DREAD and the PHB

Sometimes when I present about secure programming practices, I emphasize education for PM's, testers, and devs, for obvious reasons. Then there's the hard part – educating management. You really have to be able to do that – you need to spend time on security and management needs to understand the value added, or they won't prioritize correctly. In Office, we've actually had security training for mid and upper management so they understand the issues.

Someone wrote in saying that DREAD and STRIDE didn't help much in terms of communicating with the pointy-haired boss (PHB). This is true, and if you're bothering management with details at this level, something's not right, though diving deep into the details can be a useful technique for making the boss' eyes roll back in their head and go away (hi Chris!) when they're bugging you and you want to be working. Here in Office, that doesn't work – all my management can follow me into as much detail as I want to go, unless I start going on about ACLs and tokens.
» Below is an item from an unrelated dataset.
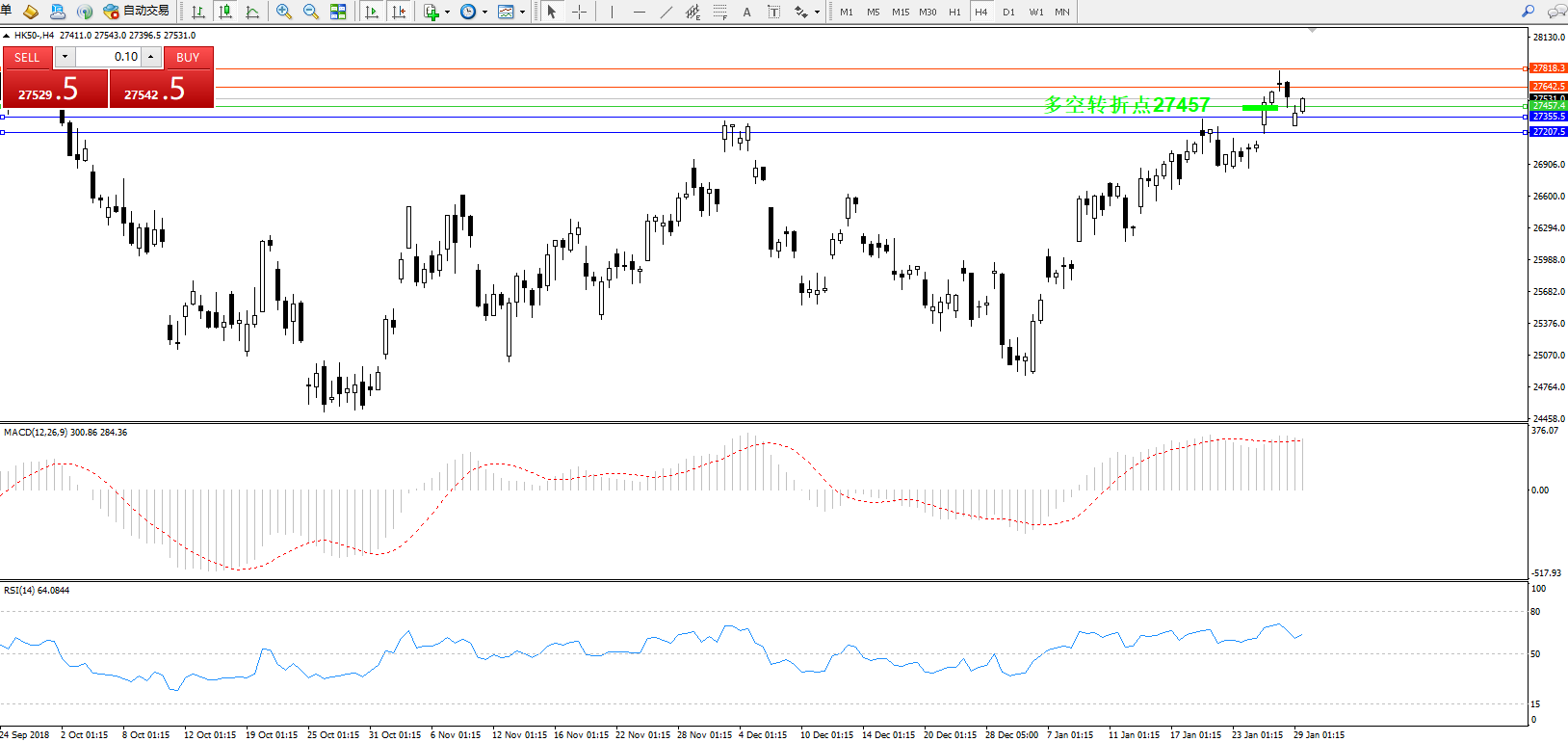Increase lot volume with up arrow

[151, 57]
The point the reader made was that management wants to understand things in terms of risk. To be able to put a risk on things, we have to look at a broader perspective:

Risk = f(vulnerability, threat, value) – risk of fix

Is there an active threat that can exploit the vulnerability? What value will the attacker gain if the vulnerability is exploited? When shipping commercial software with a lot of different users, we can't judge that very well, but if it is custom software, you do have that information, and have to include this in making your call. Something else to factor into value is that the value of the loss to you may be very different than the value of the gain to the attacker, much the same way as having your convertible top ripped open and your dashboard mangled so the stereo can be stolen could cost $2500 to fix, but gains the attacker $50. Having your web site defaced causes a lot more damage to brand than gain to the attacker. There is also some risk to making the fix – you might take down the web site or something – I hate it when that happens.
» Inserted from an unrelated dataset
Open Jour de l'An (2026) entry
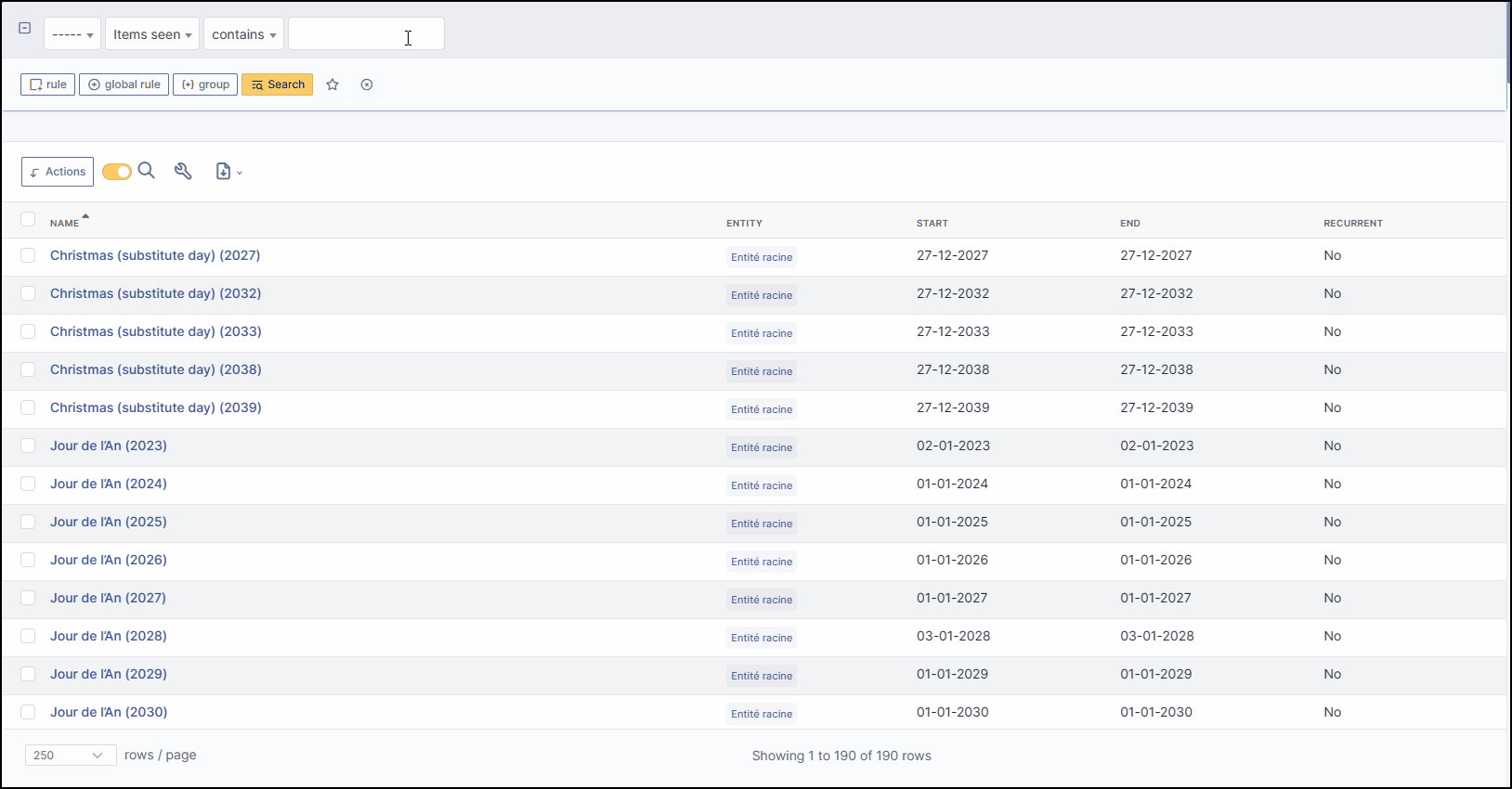Image resolution: width=1512 pixels, height=789 pixels. pos(109,560)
So DREAD and STRIDE are meant to facilitate a technical discussion, and the results of that discussion need to be presented to management, not some score that takes an hour to explain. In the context of a specific piece of software, DREAD is a reasonable start at figuring out the vulnerability component, but doesn't include the other 2 components at all. I wouldn't try to put a score on it – this needs maybe a paragraph to explain to less technical people.